Drag artist and activist Marti Gould Cummings announced he's running for New York City Council in the 2021 election.
If elected, Cummings would be the first drag artist to be sworn into public office in the state of New York, and the second in the country following the victory of Los Angeles-based drag queen Maebe A. Girl, who was elected to the Silver Lake Neighborhood Council in April. José Sarria, who made history in 1961 for being the first out candidate to vie for office in the country, was also a drag performer.
Over the last decade, Cummings has built a name for himself as a public servant and performance artist. A founder of the Hell’s Kitchen Democrats, a community group that engages people in the area to organize and advocate for progressive issues, Cummings also sits on Community Board 9, serving on the Senior Issues Committee fighting for senior residents in the neighborhoods of Harlem, Hamilton Heights, Washington Heights, and Morningside Heights.
A member of Mayor Bill De Blasio’s Nightlife Council, Cummings and his husband Blake both serve on the Board of Directors at the Ali Forney Center, the largest LGBTQ community center in the United States geared toward helping queer youth who experience homelessness. For the out candidate, his work in drag has always been “rooted in activism.”

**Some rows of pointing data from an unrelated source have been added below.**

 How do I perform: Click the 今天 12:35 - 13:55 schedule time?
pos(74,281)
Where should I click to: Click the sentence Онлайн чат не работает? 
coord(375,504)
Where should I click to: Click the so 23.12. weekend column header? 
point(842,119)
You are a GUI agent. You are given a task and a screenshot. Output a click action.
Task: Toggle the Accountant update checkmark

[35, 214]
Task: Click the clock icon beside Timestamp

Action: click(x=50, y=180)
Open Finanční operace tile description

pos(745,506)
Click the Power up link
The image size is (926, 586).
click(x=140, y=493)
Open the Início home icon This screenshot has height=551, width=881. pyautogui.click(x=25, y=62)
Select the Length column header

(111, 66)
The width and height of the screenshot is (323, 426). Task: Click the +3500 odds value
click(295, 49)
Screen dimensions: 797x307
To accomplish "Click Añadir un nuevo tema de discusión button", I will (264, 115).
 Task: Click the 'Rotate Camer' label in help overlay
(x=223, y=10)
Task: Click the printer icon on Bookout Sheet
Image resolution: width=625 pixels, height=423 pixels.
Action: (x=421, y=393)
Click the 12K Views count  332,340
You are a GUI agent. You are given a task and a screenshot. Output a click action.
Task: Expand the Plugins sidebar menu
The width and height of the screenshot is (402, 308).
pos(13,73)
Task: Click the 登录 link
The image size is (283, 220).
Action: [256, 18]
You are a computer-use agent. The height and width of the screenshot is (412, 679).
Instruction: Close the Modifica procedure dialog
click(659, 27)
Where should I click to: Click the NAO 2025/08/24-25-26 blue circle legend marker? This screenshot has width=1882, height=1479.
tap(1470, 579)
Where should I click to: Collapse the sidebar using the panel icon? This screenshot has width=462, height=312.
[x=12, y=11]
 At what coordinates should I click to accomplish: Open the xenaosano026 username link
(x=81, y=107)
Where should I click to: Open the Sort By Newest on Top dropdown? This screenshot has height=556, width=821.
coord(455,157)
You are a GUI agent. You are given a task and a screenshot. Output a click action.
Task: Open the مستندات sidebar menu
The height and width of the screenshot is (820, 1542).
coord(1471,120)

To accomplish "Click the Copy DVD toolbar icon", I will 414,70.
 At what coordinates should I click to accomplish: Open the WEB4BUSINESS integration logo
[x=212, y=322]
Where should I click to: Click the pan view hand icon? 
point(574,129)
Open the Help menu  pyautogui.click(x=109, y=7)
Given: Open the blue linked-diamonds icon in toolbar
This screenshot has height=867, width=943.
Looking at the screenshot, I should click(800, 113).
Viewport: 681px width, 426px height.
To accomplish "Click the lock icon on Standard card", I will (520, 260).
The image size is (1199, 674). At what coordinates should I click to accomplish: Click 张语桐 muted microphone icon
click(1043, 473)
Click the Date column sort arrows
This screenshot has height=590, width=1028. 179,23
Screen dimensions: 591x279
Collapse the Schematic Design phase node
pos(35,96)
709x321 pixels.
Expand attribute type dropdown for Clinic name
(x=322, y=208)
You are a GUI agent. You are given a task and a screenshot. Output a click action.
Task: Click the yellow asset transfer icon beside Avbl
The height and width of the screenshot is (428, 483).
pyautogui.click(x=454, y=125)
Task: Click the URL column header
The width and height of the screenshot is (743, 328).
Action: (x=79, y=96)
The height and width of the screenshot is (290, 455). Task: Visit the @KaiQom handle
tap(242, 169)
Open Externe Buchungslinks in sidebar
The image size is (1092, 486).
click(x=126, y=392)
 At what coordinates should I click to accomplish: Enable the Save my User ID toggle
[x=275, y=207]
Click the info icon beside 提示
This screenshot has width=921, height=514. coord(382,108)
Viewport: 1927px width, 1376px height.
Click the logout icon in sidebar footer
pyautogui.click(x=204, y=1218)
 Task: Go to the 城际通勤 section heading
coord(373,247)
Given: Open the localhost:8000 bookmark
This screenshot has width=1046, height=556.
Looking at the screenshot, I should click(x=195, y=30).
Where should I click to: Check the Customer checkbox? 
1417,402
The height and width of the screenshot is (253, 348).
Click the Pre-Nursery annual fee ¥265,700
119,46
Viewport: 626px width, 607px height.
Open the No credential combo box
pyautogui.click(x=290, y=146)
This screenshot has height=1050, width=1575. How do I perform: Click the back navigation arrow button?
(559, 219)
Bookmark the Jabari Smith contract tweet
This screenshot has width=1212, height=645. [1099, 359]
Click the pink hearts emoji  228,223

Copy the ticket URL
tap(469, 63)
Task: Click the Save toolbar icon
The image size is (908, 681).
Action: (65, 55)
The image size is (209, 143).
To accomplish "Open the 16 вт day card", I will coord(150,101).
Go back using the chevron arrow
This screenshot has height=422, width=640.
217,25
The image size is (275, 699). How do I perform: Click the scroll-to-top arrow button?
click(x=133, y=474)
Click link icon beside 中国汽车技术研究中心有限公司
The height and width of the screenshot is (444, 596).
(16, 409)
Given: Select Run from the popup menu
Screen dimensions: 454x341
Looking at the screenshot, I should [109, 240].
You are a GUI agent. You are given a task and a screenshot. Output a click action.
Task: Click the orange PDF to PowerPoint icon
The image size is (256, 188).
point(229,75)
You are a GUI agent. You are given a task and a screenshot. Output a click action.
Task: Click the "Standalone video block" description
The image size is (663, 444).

“Drag in itself is a form of political action,” he tells The Advocate. “My work not only in drag but in NYC politics has led me to run for city council because as we approach the 2021 election for city offices, we need queer representation. Queer people deserve a place at the table in city, state, and federal government. I love my community, but we have issues that need to be addressed. And I’m ready to continue using my voice as an elected representative to effect that change.”
According to Cummings’s campaign website, the issues he plans on tackling include affordable housing, NYPD relations, bike lanes, immigrant rights, bilingual access, high asthma areas, and violence against the LGBTQ community.
“I am a strong believer that change really begins at the local level,” says Cummings. “City races are important because the work done locally affects day to day life for the people in our community. We will work to ensure our streets are safe and people are protected. Too many people have been injured or killed walking or on bikes around our city and I want to continue the work being done in City Hall now to ensure that people are safe. We also must work on environmental issues, to combat not only climate change but the secondary health issues arising as a result of our climate neglect. Our neighborhood has a high rate of asthma and cancer and we have to work to combat the causes and ensure each person is able to receive the care they need. I also will work to bring our community together to improve police relationships and ensure all people feel equally cared for. We must also support the economic opportunities for those just starting out..”
Having grown up on a small farm in Maryland, Cummings moved to New York at 17 to pursue a career in the performing arts. Once he found drag, the artist says he learned “how to stand in front of others and hold my own.” Since finding a respected spotlight in the drag world, Cummings has made numerous appearances on television. Earlier this year, a performance of his went viral after he performed “Baby Shark” for a toddler.
“Drag has always been political and rooted in activism,” he states. “I am choosing to take that to the next level. Drag queens are people too — we just know how to do a killer eyeliner better than most — and I am ready to not only be known as the drag queen candidate but as the candidate who will work for each and every single person to ensure they have a livable wage, affordable houses, safe streets, and the ability to thrive in the greatest city in the world.”
As far as Trump goes, Cummings makes no qualms in voicing how to combat the president's divisive messaging.
“I believe that Trump is a white nationalist who uses his ego and narcissistic persona to scare people,” he explains. “I would tell Trump Republicans or people who voted for him to dig deep into their hearts and do what is right. We need to put our country and humanity above our party politics. Trump does not care about humanity. I believe in the goodness of people, and I believe people who voted for him can do the right thing by voting against his agenda. Let's be on the right side of history: The side of goodness, humanity, and love, and not on the side of hate, division, and bigotry.
“Trump also uses people's fear of things they don’t understand, such as the queer community, to win votes, which is why visibility is so critical. At all levels of government, we must encourage people who do not look like our traditional elected officials to run for office. That’s how we will improve equality."